Excerpt Start Marker
Sons and daughters who kept their distance from parents and grandparents who have since died have told The Times how they stuck to the coronavirus regulations.
Laura O’Driscoll, 34, managing director of a recruitment company, from Bridgwater, Somerset, said her son’s 13th birthday at an arcade had to be cancelled in March 2020 and her grandfather had to spend the final days of his life alone in hospital in December 2020, when illegal parties were allegedly held in Downing Street and Whitehall. “If I had turned up with 30 of his friends, my son would have told me I was breaking the rules,” she said. “He has a better moral standing than a 57-year-old who was privately educated. Boris Johnson has proven time and time again that the rules don’t apply to him and I have never heard a proper apology come out of that man’s mouth.”
Tom Paine, 44, a copywriter from Bristol, said his daughter, who will be three in June, had never had a birthday party. “A week before she turned one, we now know Boris Johnson had his own birthday party with food and cake,” he said. “She didn’t have a birthday party with 30 guests. There was no gathering, and she saw her grandparents over the garden fence. She stuck to the rules.
“I’m angry about all of this. And yes, it’s just a birthday party and she is young enough to have many more in the years to come but that’s not really the point. Those were the rules at the time and we stuck to them,” he added. “I would be even more angry about this if I had to watch a loved one die in hospital via Facetime as Downing Street partied.”
Caroline Bentley, 47, from Hull had to cancel family celebrations for her parents’ golden wedding anniversary on March 21, 2020, and her son’s 21st birthday weeks later.
“I’m angry,” she said. “My parents are in their 70s and there aren’t going to be many years left and this was a special occasion and we had to cancel while certain people were having parties.”
Of Johnson, she said: “If he has any guts about him, he should resign. He knows he has done wrong and he has lied through his back teeth about it.”
Excerpt End Marker
### [Exercise set]
1. Copy the stretch of the excerpt from "Sons and daughters" through "the coronavirus regulations.".
2. Answer these questions from the excerpt:
(a) What kind of company does Laura O'Driscoll run as managing director?
(b) What city is Tom Paine from?
(c) Which anniversary did Caroline Bentley's parents have on March 21, 2020?
The lines that follow are from a separate source.
Dataset extract Start Marker
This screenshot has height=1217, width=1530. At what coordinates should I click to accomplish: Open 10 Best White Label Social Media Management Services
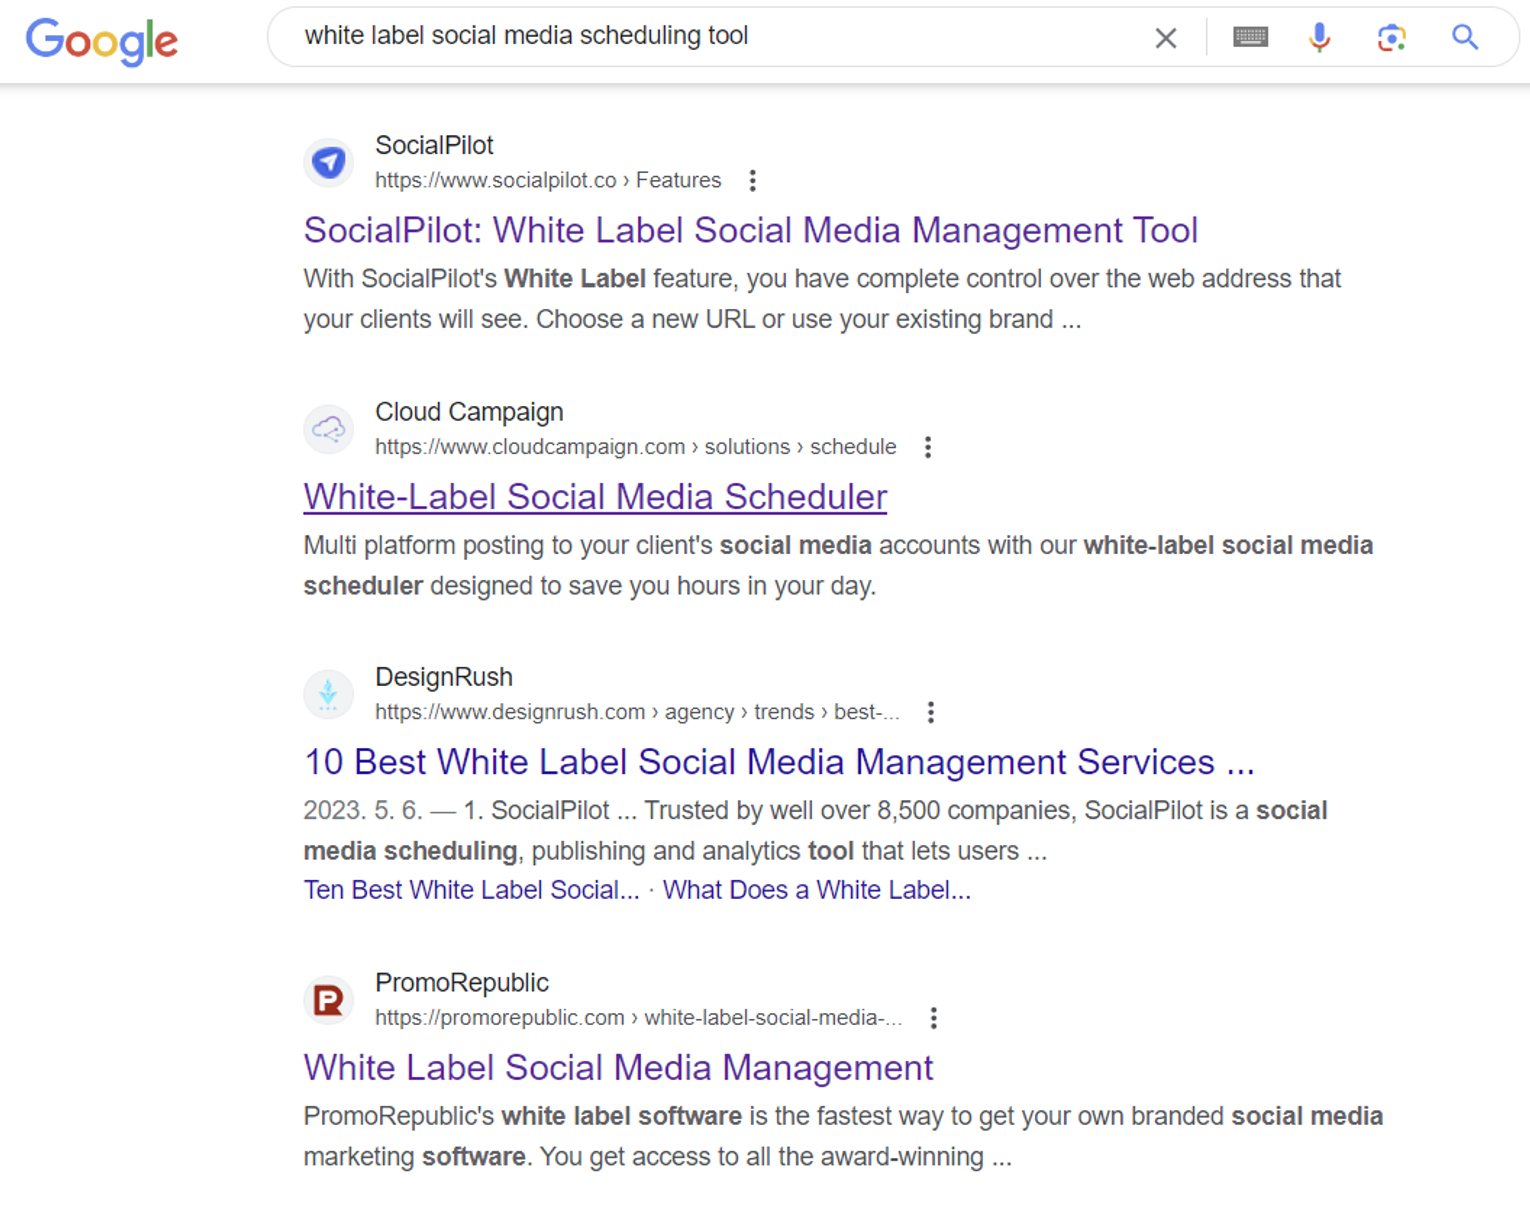(779, 762)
Dataset extract End Marker
### [Answers to the problems]
1.
Sons and daughters who kept their distance from parents and grandparents who have since died have told The Times how they stuck to the coronavirus regulations.

2.
(a) A recruitment company
(b) Bristol
(c) Their golden wedding anniversary